** WHAT YOU ARE ASKED TO DO **
At the line that holds "At what coordinates", start repeating, and keep going exactly through the final line of the material; include both ends and skip the pictures.

** DATA FOR THE TASK **

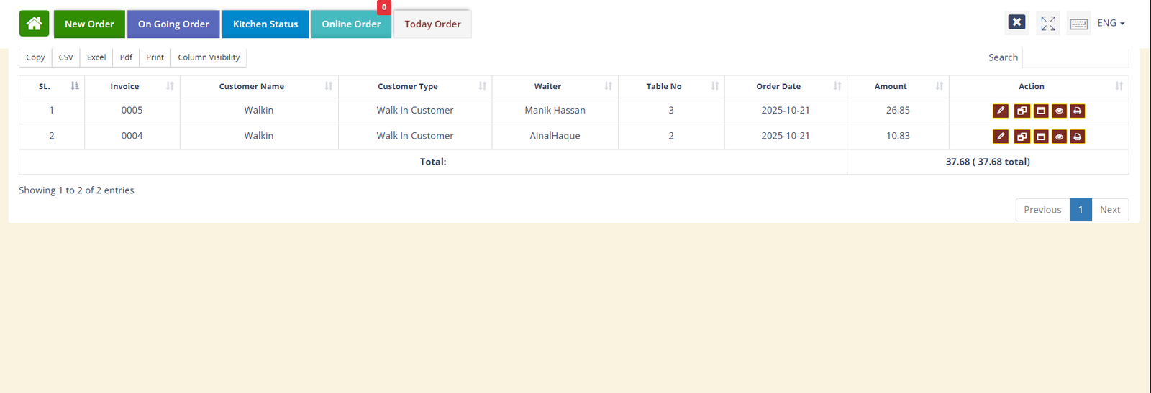This screenshot has height=393, width=1151.
Task: Switch to the Kitchen Status tab
Action: [x=265, y=24]
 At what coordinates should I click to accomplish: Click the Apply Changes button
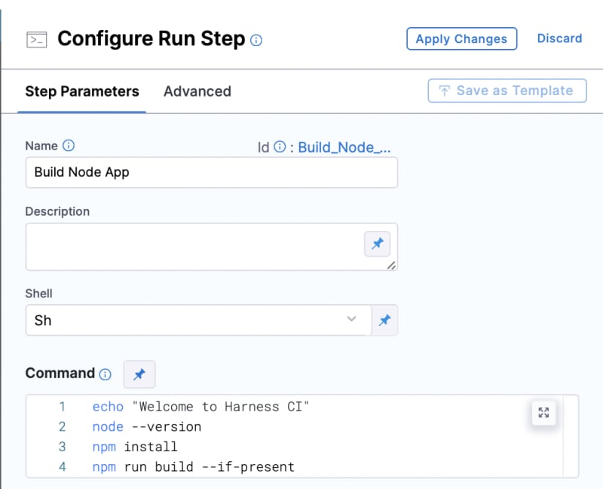click(461, 38)
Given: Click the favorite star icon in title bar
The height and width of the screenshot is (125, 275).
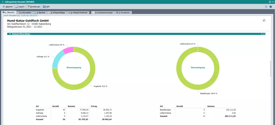Looking at the screenshot, I should [x=2, y=2].
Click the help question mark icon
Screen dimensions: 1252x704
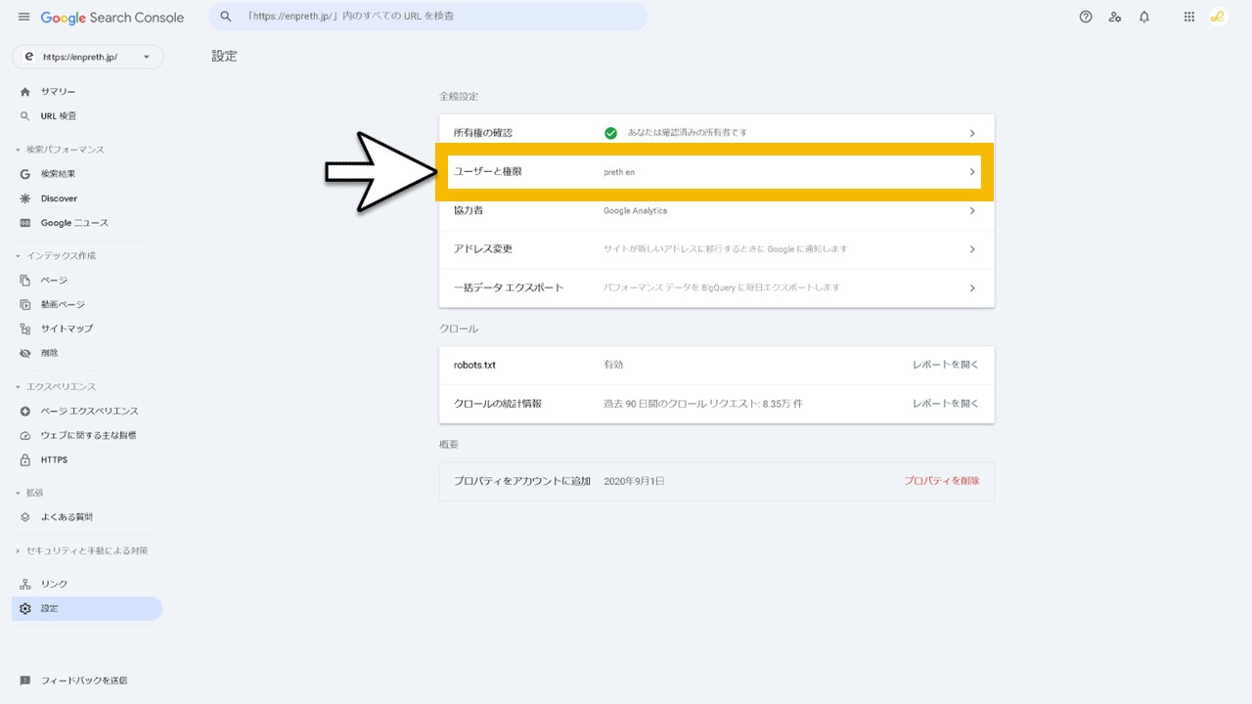click(1086, 17)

** ANSWER **
 At what coordinates should I click to accomplish: Click the Apply Changes button
click(461, 38)
Given: Click the favorite star icon in title bar
The height and width of the screenshot is (125, 275).
Looking at the screenshot, I should [x=2, y=2].
Click the help question mark icon
Screen dimensions: 1252x704
click(1086, 17)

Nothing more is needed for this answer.